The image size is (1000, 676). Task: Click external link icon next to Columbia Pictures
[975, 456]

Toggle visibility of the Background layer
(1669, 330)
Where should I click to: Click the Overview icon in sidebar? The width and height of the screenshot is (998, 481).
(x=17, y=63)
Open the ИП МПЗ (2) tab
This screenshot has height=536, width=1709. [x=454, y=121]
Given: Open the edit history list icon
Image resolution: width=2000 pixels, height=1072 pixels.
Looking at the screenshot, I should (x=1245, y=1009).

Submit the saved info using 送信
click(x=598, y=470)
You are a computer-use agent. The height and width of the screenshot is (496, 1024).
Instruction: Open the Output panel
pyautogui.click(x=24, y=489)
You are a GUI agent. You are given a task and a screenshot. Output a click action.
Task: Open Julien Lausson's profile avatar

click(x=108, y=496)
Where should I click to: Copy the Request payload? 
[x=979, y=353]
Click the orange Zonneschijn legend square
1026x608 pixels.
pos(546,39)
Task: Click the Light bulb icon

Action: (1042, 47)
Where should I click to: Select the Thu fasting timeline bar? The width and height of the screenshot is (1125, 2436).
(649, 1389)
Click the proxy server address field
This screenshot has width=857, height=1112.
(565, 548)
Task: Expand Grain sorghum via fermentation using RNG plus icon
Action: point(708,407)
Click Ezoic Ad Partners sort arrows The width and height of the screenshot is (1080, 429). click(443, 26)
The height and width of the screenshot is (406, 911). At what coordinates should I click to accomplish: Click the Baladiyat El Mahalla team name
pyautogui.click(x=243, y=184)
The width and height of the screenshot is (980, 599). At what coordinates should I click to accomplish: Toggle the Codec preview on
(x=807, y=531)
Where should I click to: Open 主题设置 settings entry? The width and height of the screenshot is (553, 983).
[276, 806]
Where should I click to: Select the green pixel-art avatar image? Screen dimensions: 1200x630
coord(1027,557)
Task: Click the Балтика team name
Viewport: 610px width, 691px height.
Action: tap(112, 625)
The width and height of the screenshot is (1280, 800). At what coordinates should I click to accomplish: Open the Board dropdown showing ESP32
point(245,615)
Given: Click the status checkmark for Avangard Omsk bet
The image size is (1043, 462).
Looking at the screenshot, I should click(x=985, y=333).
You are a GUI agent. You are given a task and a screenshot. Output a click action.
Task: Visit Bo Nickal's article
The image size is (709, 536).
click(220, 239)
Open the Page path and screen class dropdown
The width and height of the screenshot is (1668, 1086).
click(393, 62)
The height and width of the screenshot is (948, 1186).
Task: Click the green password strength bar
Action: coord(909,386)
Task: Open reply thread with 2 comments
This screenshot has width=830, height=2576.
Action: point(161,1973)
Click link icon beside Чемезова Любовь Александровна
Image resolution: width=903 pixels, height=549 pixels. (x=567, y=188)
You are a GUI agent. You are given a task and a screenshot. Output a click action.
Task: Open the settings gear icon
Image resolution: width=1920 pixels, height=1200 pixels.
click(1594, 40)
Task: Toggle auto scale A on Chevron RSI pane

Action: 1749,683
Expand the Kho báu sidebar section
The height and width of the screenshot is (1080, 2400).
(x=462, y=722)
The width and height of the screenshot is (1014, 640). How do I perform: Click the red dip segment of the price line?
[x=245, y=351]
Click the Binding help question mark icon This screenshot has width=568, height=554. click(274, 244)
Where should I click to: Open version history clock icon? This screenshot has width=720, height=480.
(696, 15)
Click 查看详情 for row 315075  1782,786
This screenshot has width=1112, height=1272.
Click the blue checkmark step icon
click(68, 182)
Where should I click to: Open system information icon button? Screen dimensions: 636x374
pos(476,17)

——————

• AIM OF THE EXERCISE
Identify every line of the entries above that contains the word "accomplish", matching case exactly, and copy each of those lines in full.

• OUTPUT OF THE EXERCISE
The height and width of the screenshot is (406, 911). At what coordinates should I click to accomplish: Click the Baladiyat El Mahalla team name
The width and height of the screenshot is (980, 599). At what coordinates should I click to accomplish: Toggle the Codec preview on
The width and height of the screenshot is (1280, 800). At what coordinates should I click to accomplish: Open the Board dropdown showing ESP32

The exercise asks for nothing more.